→ EXERCISE:
Reproduce the following data verbatim, line for line, without any alteration.

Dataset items

========

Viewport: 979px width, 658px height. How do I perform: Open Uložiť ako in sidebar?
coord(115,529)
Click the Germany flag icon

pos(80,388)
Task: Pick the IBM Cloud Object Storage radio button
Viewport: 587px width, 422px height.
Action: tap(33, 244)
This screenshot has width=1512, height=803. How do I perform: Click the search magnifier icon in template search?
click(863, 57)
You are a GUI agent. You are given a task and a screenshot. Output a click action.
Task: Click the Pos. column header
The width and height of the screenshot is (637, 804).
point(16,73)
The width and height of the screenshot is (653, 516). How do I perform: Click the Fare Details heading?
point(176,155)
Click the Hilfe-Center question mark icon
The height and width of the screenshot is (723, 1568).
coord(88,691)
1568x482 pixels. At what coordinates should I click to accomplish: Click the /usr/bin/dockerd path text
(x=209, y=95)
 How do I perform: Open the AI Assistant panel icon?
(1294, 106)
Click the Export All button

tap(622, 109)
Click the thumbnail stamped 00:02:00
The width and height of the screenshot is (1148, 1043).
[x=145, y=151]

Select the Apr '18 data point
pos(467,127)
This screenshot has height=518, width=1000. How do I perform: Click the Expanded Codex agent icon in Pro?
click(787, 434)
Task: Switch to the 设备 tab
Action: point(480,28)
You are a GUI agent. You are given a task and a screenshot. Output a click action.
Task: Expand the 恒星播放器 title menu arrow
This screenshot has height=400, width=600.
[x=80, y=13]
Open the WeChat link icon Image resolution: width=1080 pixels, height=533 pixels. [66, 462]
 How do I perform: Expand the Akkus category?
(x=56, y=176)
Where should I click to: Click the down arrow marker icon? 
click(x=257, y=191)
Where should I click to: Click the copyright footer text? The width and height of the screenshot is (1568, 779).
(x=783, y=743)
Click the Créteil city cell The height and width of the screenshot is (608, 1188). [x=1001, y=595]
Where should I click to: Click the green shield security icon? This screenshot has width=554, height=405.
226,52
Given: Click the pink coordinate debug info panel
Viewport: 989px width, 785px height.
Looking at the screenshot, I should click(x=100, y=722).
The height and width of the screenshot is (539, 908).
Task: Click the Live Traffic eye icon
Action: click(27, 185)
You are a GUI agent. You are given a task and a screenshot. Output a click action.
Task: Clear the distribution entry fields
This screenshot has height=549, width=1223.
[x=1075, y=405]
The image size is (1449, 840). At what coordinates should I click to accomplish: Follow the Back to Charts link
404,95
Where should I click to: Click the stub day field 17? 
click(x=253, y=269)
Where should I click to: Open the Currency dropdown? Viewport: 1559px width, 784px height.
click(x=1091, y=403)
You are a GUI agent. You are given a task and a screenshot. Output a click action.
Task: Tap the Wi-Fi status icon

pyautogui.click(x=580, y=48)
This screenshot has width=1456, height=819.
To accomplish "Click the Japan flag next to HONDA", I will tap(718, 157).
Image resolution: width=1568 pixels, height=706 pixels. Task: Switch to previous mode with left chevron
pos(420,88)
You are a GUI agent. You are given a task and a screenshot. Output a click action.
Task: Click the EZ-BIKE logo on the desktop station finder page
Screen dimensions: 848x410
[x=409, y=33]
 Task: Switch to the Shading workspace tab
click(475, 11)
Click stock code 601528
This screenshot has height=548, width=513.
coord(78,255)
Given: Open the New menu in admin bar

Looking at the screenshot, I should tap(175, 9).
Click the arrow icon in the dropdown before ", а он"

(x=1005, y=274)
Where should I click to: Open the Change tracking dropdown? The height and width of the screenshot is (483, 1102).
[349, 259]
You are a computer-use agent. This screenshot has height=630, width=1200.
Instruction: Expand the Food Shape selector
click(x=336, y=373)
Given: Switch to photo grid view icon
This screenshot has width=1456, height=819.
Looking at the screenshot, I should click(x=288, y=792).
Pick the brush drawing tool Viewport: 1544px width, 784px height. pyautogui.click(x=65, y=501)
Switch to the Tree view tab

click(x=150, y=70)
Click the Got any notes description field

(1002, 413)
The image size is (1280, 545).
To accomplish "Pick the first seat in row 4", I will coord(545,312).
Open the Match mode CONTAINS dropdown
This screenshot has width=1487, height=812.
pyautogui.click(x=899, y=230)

========

→ ANSWER TO THIS PROBLEM:
Viewport: 979px width, 658px height. How do I perform: Open Uložiť ako in sidebar?
coord(115,529)
Click the Germany flag icon

pos(80,388)
Task: Pick the IBM Cloud Object Storage radio button
Viewport: 587px width, 422px height.
Action: tap(33, 244)
This screenshot has width=1512, height=803. How do I perform: Click the search magnifier icon in template search?
click(863, 57)
You are a GUI agent. You are given a task and a screenshot. Output a click action.
Task: Click the Pos. column header
The width and height of the screenshot is (637, 804).
point(16,73)
The width and height of the screenshot is (653, 516). How do I perform: Click the Fare Details heading?
point(176,155)
Click the Hilfe-Center question mark icon
The height and width of the screenshot is (723, 1568).
coord(88,691)
1568x482 pixels. At what coordinates should I click to accomplish: Click the /usr/bin/dockerd path text
(x=209, y=95)
 How do I perform: Open the AI Assistant panel icon?
(1294, 106)
Click the Export All button

tap(622, 109)
Click the thumbnail stamped 00:02:00
The width and height of the screenshot is (1148, 1043).
[x=145, y=151]

Select the Apr '18 data point
pos(467,127)
This screenshot has height=518, width=1000. How do I perform: Click the Expanded Codex agent icon in Pro?
click(787, 434)
Task: Switch to the 设备 tab
Action: point(480,28)
You are a GUI agent. You are given a task and a screenshot. Output a click action.
Task: Expand the 恒星播放器 title menu arrow
This screenshot has height=400, width=600.
[x=80, y=13]
Open the WeChat link icon Image resolution: width=1080 pixels, height=533 pixels. [66, 462]
 How do I perform: Expand the Akkus category?
(x=56, y=176)
Where should I click to: Click the down arrow marker icon? 
click(x=257, y=191)
Where should I click to: Click the copyright footer text? The width and height of the screenshot is (1568, 779).
(x=783, y=743)
Click the Créteil city cell The height and width of the screenshot is (608, 1188). [x=1001, y=595]
Where should I click to: Click the green shield security icon? This screenshot has width=554, height=405.
226,52
Given: Click the pink coordinate debug info panel
Viewport: 989px width, 785px height.
Looking at the screenshot, I should click(x=100, y=722).
The height and width of the screenshot is (539, 908).
Task: Click the Live Traffic eye icon
Action: click(27, 185)
You are a GUI agent. You are given a task and a screenshot. Output a click action.
Task: Clear the distribution entry fields
This screenshot has height=549, width=1223.
[x=1075, y=405]
The image size is (1449, 840). At what coordinates should I click to accomplish: Follow the Back to Charts link
404,95
Where should I click to: Click the stub day field 17? 
click(x=253, y=269)
Where should I click to: Open the Currency dropdown? Viewport: 1559px width, 784px height.
click(x=1091, y=403)
You are a GUI agent. You are given a task and a screenshot. Output a click action.
Task: Tap the Wi-Fi status icon

pyautogui.click(x=580, y=48)
This screenshot has width=1456, height=819.
To accomplish "Click the Japan flag next to HONDA", I will tap(718, 157).
Image resolution: width=1568 pixels, height=706 pixels. Task: Switch to previous mode with left chevron
pos(420,88)
You are a GUI agent. You are given a task and a screenshot. Output a click action.
Task: Click the EZ-BIKE logo on the desktop station finder page
Screen dimensions: 848x410
[x=409, y=33]
 Task: Switch to the Shading workspace tab
click(475, 11)
Click stock code 601528
This screenshot has height=548, width=513.
coord(78,255)
Given: Open the New menu in admin bar

Looking at the screenshot, I should tap(175, 9).
Click the arrow icon in the dropdown before ", а он"

(x=1005, y=274)
Where should I click to: Open the Change tracking dropdown? The height and width of the screenshot is (483, 1102).
[349, 259]
You are a computer-use agent. This screenshot has height=630, width=1200.
Instruction: Expand the Food Shape selector
click(x=336, y=373)
Given: Switch to photo grid view icon
This screenshot has width=1456, height=819.
Looking at the screenshot, I should click(x=288, y=792).
Pick the brush drawing tool Viewport: 1544px width, 784px height. pyautogui.click(x=65, y=501)
Switch to the Tree view tab

click(x=150, y=70)
Click the Got any notes description field

(1002, 413)
The image size is (1280, 545).
To accomplish "Pick the first seat in row 4", I will coord(545,312).
Open the Match mode CONTAINS dropdown
This screenshot has width=1487, height=812.
pyautogui.click(x=899, y=230)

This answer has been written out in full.